[Stored data entries]

========

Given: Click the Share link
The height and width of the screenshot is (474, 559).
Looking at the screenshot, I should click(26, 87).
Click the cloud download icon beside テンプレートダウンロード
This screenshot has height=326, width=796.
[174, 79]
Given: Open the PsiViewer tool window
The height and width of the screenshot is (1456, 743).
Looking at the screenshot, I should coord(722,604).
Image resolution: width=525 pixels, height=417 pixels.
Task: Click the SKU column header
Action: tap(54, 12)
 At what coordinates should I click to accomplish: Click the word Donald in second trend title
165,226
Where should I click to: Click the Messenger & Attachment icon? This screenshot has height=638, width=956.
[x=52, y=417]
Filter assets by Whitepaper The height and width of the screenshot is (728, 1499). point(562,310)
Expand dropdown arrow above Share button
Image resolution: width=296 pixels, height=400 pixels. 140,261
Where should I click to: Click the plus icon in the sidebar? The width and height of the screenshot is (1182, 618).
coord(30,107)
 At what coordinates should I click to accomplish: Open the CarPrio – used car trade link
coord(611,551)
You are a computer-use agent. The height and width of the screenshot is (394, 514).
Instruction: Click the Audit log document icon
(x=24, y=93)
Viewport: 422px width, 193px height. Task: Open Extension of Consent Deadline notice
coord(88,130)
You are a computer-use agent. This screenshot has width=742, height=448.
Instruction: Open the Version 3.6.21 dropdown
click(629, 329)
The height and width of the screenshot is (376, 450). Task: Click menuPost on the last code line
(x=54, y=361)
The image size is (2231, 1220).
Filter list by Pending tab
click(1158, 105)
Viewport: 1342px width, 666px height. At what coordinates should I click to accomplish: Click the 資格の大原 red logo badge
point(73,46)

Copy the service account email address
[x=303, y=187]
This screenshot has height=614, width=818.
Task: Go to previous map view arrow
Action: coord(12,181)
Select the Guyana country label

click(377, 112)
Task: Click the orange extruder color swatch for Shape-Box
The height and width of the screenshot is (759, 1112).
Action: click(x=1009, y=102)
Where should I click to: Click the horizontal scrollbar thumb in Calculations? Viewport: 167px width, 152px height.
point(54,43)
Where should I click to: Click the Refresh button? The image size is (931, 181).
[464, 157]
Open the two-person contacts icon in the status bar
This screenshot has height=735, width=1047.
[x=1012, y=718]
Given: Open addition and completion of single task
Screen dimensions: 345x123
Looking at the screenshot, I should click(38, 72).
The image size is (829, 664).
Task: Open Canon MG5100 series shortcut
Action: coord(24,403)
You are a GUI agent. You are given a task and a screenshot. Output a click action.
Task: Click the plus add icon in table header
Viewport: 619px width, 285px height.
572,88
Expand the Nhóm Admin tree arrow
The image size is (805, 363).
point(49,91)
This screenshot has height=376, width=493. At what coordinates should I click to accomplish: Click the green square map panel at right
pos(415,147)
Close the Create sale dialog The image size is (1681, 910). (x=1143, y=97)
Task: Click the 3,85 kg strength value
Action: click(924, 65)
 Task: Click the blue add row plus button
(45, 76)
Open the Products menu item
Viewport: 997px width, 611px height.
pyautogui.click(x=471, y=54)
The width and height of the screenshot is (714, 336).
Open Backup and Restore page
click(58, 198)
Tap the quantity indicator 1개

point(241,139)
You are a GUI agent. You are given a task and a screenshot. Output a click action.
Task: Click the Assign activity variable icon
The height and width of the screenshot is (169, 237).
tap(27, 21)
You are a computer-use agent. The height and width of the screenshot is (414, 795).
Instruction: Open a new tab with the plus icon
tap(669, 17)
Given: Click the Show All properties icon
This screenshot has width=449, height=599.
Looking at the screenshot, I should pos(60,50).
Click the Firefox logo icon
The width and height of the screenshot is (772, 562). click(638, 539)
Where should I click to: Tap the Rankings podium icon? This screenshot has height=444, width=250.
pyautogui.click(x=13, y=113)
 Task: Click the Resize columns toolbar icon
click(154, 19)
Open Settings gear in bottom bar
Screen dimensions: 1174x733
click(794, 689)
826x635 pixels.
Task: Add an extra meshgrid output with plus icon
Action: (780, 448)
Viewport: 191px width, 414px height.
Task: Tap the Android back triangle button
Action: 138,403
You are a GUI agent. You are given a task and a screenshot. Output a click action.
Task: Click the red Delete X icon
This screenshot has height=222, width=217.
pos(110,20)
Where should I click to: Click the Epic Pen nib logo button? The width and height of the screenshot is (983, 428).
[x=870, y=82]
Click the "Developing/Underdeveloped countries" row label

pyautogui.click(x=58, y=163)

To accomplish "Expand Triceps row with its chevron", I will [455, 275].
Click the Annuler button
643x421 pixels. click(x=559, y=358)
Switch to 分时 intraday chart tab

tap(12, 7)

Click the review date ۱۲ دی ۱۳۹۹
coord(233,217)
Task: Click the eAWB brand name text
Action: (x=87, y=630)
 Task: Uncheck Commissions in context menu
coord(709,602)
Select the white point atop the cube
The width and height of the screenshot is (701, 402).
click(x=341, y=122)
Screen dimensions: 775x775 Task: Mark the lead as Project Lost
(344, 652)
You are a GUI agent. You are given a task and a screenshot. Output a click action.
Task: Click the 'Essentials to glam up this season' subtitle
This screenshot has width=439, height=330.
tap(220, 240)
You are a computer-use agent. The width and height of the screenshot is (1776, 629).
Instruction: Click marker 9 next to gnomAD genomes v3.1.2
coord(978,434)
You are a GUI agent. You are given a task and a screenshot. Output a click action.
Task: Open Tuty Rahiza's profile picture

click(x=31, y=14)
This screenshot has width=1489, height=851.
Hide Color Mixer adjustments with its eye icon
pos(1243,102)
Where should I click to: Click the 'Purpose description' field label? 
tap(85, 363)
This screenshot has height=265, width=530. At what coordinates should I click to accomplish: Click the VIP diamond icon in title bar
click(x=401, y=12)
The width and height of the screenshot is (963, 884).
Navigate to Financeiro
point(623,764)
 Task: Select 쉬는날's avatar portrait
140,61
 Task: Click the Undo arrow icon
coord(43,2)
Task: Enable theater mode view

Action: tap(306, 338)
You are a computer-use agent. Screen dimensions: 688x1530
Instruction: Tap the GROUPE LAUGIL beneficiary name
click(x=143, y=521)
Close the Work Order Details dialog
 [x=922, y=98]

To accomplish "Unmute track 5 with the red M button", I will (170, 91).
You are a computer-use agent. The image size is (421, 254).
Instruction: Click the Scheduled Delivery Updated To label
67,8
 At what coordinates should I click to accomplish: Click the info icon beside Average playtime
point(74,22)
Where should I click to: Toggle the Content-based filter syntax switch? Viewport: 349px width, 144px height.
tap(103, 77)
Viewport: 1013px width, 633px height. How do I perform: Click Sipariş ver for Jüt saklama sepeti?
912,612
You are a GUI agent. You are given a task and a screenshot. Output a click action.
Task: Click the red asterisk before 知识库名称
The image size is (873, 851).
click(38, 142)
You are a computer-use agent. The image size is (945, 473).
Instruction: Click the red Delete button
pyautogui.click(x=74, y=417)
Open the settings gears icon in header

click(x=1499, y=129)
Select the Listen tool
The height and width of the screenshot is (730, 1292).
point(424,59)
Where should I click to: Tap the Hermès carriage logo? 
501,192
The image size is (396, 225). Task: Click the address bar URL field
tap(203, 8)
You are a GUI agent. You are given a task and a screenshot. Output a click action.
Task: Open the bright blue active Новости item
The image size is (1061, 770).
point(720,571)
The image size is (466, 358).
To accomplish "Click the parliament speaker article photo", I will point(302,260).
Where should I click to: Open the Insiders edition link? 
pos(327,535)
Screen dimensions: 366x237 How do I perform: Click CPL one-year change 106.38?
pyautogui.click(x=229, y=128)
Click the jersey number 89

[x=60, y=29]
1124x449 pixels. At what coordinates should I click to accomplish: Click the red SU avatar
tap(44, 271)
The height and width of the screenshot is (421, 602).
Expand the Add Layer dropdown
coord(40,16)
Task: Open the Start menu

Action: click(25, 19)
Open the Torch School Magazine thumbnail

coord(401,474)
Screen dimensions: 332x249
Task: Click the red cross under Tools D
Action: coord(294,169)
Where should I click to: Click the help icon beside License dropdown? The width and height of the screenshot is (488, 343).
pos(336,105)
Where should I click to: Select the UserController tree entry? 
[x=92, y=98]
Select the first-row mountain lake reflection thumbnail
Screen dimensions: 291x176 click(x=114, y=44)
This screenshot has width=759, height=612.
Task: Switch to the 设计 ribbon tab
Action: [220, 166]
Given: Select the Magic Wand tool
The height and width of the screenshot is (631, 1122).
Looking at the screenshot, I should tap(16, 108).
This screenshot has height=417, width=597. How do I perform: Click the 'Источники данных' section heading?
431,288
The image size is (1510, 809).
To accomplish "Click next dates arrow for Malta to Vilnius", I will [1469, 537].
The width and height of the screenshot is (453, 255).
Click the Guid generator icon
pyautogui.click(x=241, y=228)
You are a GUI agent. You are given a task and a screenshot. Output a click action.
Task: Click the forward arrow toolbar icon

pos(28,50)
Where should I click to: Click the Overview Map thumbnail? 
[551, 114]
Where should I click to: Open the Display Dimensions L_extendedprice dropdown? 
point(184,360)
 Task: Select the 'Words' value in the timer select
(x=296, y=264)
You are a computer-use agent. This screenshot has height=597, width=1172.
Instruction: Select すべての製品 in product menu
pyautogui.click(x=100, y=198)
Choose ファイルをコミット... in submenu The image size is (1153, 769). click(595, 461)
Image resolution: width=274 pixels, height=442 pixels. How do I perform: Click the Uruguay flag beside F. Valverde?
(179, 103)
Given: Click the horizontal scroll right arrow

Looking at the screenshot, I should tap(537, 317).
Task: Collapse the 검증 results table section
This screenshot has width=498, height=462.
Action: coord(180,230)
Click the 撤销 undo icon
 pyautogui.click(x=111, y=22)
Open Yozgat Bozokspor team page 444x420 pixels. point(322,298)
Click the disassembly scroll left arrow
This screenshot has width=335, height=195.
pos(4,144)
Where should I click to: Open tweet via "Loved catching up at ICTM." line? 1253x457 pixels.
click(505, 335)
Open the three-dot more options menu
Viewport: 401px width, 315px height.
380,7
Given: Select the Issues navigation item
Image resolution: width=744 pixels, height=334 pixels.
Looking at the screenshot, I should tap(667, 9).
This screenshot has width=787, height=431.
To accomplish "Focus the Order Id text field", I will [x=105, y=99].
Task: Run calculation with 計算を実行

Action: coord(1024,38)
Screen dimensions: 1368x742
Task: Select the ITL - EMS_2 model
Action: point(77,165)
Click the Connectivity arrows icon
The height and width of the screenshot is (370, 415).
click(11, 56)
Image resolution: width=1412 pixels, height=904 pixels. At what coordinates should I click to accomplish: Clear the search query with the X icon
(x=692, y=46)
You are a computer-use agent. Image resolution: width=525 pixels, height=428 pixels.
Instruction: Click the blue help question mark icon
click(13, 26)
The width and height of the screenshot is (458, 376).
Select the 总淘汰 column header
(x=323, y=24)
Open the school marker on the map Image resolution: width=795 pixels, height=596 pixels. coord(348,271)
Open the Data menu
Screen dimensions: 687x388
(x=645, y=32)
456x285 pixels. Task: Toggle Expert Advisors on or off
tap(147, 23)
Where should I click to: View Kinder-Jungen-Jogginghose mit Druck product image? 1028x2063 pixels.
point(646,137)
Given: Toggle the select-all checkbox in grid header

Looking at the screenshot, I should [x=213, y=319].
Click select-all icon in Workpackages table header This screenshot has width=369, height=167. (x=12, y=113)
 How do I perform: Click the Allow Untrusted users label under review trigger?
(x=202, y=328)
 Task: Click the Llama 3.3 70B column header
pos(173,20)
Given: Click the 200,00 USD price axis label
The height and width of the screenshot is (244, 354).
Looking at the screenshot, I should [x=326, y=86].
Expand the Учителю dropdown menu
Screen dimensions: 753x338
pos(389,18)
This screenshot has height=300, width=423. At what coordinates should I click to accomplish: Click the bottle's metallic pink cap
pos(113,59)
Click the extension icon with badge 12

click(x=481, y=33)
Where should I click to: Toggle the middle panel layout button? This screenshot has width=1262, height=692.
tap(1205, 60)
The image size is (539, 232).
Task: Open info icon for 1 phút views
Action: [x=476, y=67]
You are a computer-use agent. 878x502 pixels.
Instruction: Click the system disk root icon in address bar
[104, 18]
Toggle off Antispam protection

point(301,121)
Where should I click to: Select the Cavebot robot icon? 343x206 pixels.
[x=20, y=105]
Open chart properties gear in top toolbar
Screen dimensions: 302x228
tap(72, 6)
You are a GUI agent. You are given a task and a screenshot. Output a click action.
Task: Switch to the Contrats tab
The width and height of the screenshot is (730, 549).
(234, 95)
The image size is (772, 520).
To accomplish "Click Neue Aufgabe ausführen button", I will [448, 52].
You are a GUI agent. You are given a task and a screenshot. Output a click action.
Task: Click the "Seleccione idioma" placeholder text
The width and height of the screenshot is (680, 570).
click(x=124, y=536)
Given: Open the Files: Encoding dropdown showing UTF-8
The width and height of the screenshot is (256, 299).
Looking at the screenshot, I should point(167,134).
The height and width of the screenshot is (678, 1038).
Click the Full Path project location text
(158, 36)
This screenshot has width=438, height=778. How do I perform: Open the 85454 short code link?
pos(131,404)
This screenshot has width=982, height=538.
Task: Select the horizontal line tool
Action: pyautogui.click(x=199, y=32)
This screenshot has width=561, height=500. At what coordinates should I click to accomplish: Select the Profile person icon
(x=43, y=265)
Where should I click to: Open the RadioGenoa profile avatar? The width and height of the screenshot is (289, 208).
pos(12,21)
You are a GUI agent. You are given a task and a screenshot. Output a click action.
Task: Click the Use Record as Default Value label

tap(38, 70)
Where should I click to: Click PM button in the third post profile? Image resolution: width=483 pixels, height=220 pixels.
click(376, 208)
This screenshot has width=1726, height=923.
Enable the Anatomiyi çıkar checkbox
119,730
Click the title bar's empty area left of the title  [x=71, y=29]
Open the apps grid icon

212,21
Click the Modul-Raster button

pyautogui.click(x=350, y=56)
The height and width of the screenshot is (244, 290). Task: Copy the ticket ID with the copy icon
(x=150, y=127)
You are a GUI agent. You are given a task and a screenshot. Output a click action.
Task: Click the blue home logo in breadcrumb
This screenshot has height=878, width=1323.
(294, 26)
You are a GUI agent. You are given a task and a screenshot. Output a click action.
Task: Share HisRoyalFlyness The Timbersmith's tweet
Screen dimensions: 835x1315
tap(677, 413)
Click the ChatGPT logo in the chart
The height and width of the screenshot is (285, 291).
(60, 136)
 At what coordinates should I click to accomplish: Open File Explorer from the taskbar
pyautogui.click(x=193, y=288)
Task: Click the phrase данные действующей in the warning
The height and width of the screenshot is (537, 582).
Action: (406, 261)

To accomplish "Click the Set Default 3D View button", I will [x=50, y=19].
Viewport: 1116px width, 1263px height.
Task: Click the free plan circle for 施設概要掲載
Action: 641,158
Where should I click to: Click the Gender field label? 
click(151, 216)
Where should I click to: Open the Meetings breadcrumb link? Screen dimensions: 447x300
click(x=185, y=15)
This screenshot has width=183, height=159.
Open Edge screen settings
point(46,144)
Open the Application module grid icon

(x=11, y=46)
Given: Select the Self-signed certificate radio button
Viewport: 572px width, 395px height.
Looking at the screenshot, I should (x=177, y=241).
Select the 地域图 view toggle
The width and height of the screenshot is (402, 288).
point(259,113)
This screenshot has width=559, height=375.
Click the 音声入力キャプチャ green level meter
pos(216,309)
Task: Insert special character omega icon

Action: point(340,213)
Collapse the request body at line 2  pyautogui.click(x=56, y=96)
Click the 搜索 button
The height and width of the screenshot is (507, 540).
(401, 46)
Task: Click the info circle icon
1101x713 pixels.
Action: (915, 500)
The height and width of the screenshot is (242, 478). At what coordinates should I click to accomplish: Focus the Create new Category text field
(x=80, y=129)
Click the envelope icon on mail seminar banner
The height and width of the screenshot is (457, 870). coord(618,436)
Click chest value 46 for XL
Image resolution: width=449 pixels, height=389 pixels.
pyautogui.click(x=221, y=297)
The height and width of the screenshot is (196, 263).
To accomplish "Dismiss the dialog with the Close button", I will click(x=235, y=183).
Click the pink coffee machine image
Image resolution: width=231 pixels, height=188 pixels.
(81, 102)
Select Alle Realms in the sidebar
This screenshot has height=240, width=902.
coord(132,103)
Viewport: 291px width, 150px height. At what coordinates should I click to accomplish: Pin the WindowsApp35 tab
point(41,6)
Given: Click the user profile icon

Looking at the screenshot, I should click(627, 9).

========

Using the data above, extract exactly the lines from the one that holds "This screenshot has width=439, height=330." to the one that holds "You are a computer-use agent. The image size is (421, 254).", both ends included, and no others.

RESULT —
This screenshot has width=439, height=330.
tap(220, 240)
You are a computer-use agent. The width and height of the screenshot is (1776, 629).
Instruction: Click marker 9 next to gnomAD genomes v3.1.2
coord(978,434)
You are a GUI agent. You are given a task and a screenshot. Output a click action.
Task: Open Tuty Rahiza's profile picture

click(x=31, y=14)
This screenshot has width=1489, height=851.
Hide Color Mixer adjustments with its eye icon
pos(1243,102)
Where should I click to: Click the 'Purpose description' field label? 
tap(85, 363)
This screenshot has height=265, width=530. At what coordinates should I click to accomplish: Click the VIP diamond icon in title bar
click(x=401, y=12)
The width and height of the screenshot is (963, 884).
Navigate to Financeiro
point(623,764)
 Task: Select 쉬는날's avatar portrait
140,61
 Task: Click the Undo arrow icon
coord(43,2)
Task: Enable theater mode view

Action: tap(306, 338)
You are a computer-use agent. Screen dimensions: 688x1530
Instruction: Tap the GROUPE LAUGIL beneficiary name
click(x=143, y=521)
Close the Work Order Details dialog
 [x=922, y=98]

To accomplish "Unmute track 5 with the red M button", I will (170, 91).
You are a computer-use agent. The image size is (421, 254).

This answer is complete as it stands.